*Consegna*.
Ricopia dal brano sulla tutela dell'immagine delle persone note il tratto che comincia con le parole "La tutela giuridica" e termina con le parole "della persona nota.", incluse.

*Brano proposto*.
+ + + + + + +
La legge sul diritto d’autore, la quale contempla talune delle ipotesi in cui «l’esposizione o la pubblicazione [dell’immagine altrui] è dalla legge consentita» (art. 10 c.c.), se da un lato prevede che «il ritratto di una persona non può essere esposto, riprodotto o messo in commercio senza il consenso di questa» (l. 633/1941, art. 96, 1° co.), dall’altro stabilisce che «non occorre il consenso della persona ritratta quando la riproduzione dell’immagine è giustificata dalla notorietà» (art. 97, 1° co.). La notorietà, dunque, implica un indebolimento della tutela assegnata al soggetto, il cui consenso non è necessario per la riproduzione della relativa immagine. Ma la stessa notorietà sembra determinare, altresì, una duplicazione di disciplina. L’analisi empirica della realtà economica induce l’interprete a domandarsi quale sia il motivo per cui, nonostante quanto statuito dalla legge sul diritto d’autore, nessuno pone in dubbio il fatto che lo sfruttamento economico dell’immagine relativa a una persona nota esiga il consenso di questa. Perché, al fine di trarre profitto economico dall’uso dell’immagine di personaggi famosi, è reputato necessario raccogliere il consenso di questi attraverso la stipulazione di onerosi contratti, che vengono variamente qualificati come di sponsorizzazione, di testimonial o di endorsement?
Se dal dato positivo emerge un indebolimento del profilo morale della tutela, gli studiosi del diritto e i giudici dei tribunali impiegano il concetto di notorietà per costruire una tutela del soggetto noto sotto il profilo economico. Su questa linea, la notorietà comporterebbe tanto un indebolimento della tutela morale, quanto un rafforzamento della tutela economica del soggetto (sulla base di studi condotti oltreoceano, si afferma che la notorietà indebolirebbe l’aspetto della privacy, facendo contestualmente emergere il profilo della publicity).
La tutela giuridica dell’immagine, tuttavia, parrebbe riferirsi esclusivamente al profilo morale; occorre chiedersi, allora, dove trovi fonte la tutela economica relativa all’immagine della persona nota.
Immagine e icona
La comprensione del fenomeno esige un preliminare sconfinamento nel campo della semiotica. Immagine è termine munito di pluralità di significati, che rinviano tutti a una metodica di rappresentazione, ossia a uno ‘stare per qualcosa’.
+ + + + + + +
Dati raccolti:
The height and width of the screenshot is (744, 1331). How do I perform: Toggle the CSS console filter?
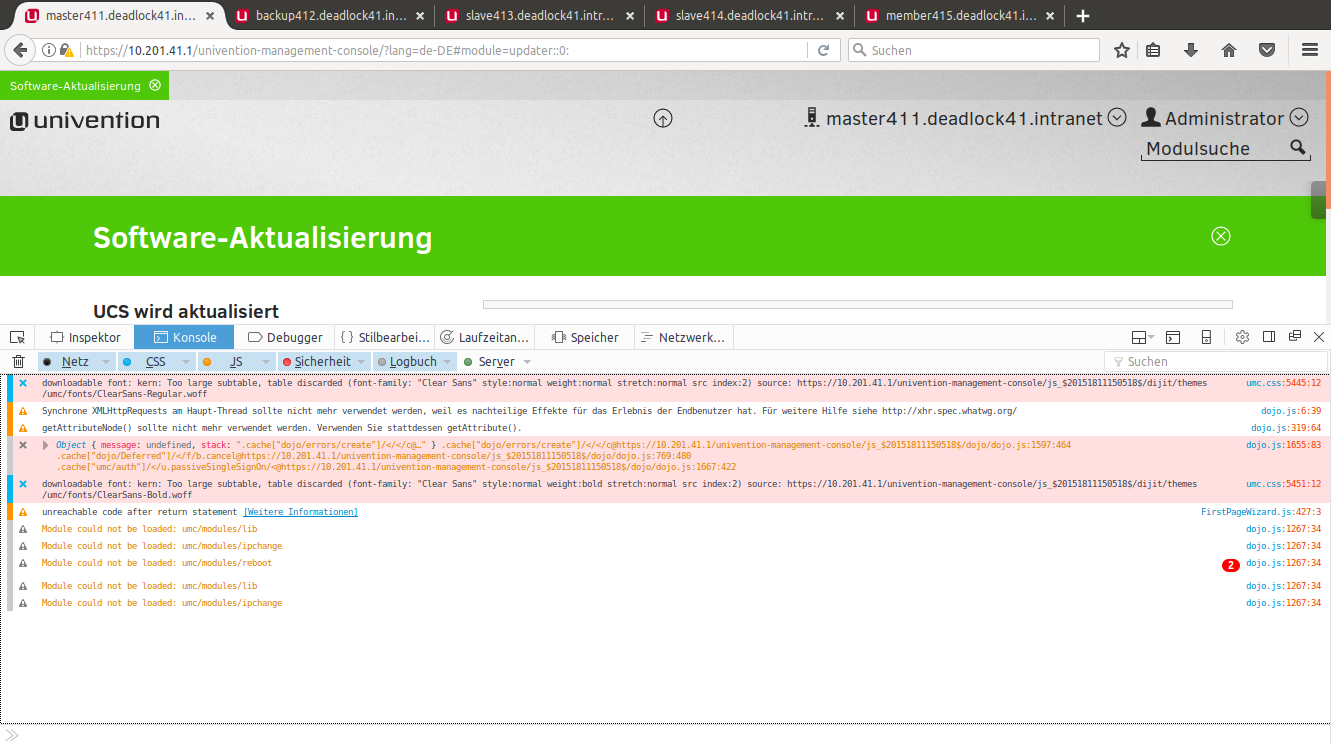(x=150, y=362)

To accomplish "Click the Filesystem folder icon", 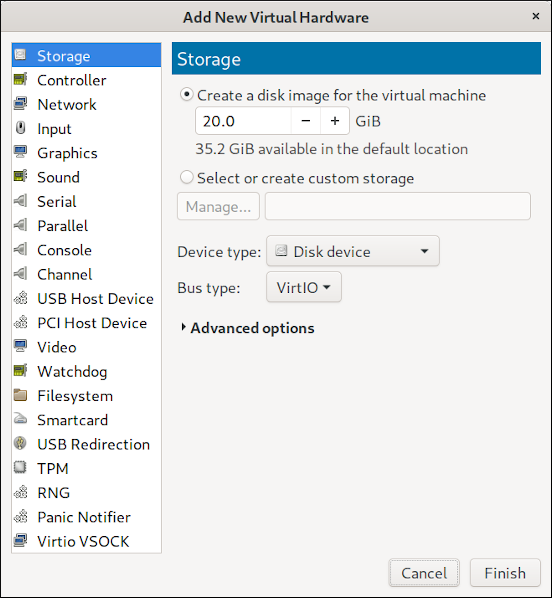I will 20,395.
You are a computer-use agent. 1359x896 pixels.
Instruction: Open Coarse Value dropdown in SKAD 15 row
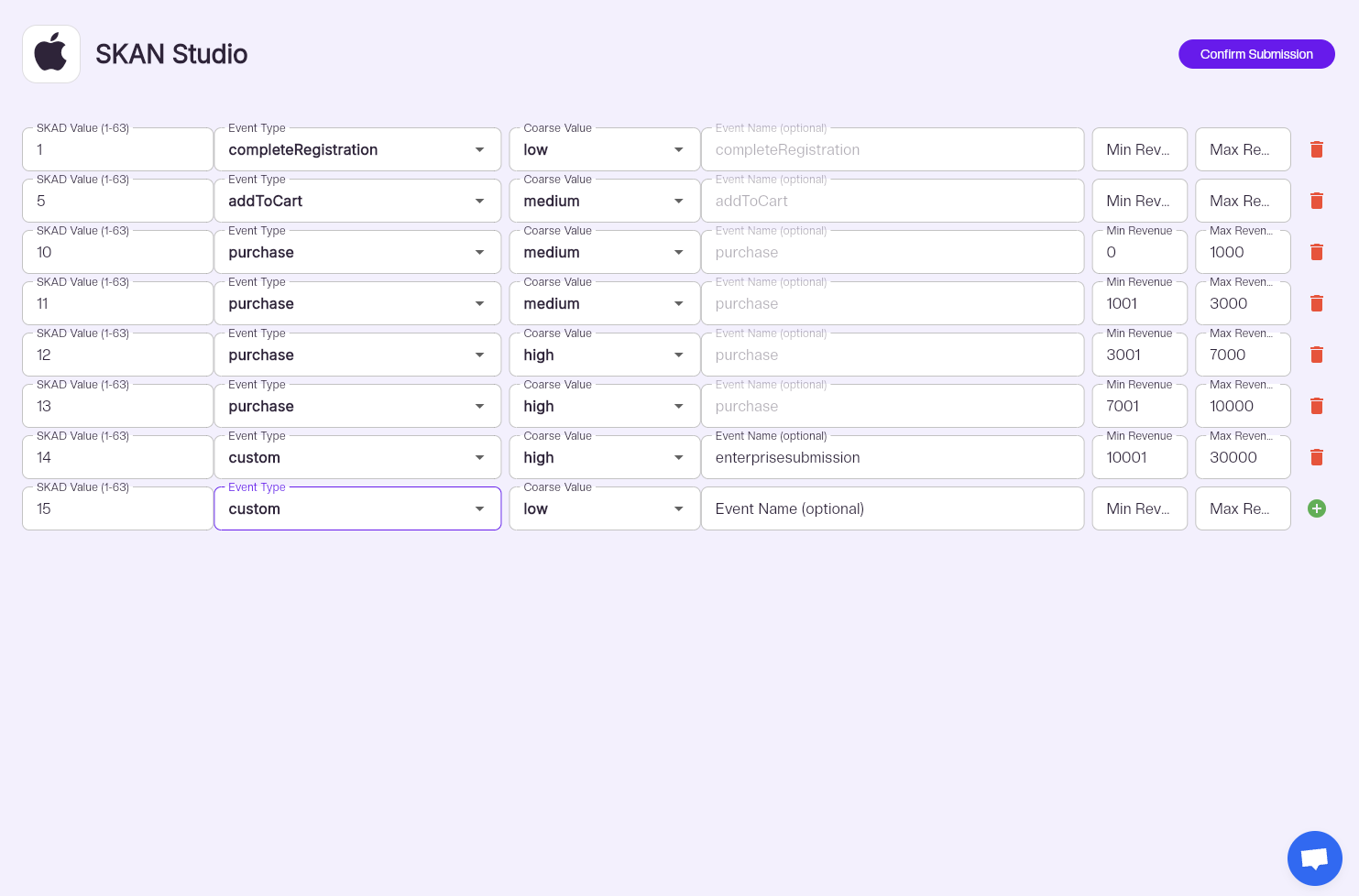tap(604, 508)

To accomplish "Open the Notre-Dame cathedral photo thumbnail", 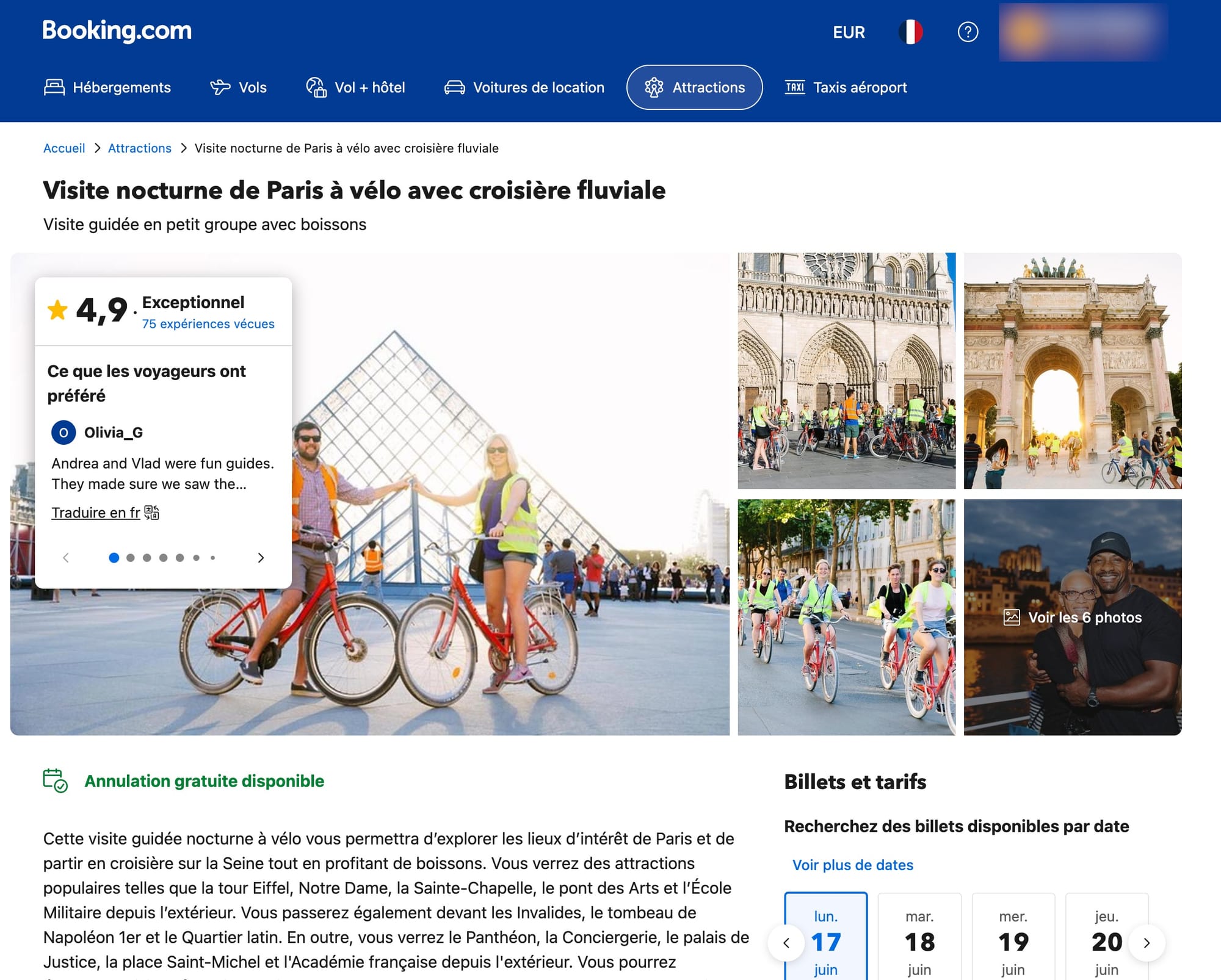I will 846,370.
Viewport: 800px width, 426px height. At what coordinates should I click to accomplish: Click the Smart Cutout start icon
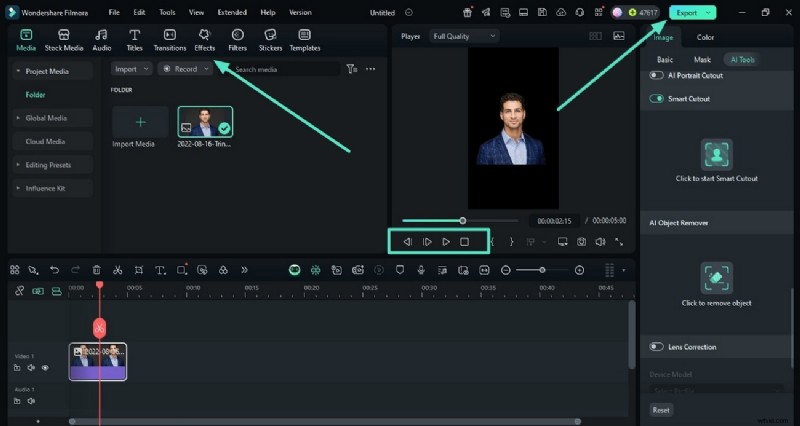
+ + + + + + +
*Risposta*.
La tutela giuridica dell’immagine, tuttavia, parrebbe riferirsi esclusivamente al profilo morale; occorre chiedersi, allora, dove trovi fonte la tutela economica relativa all’immagine della persona nota.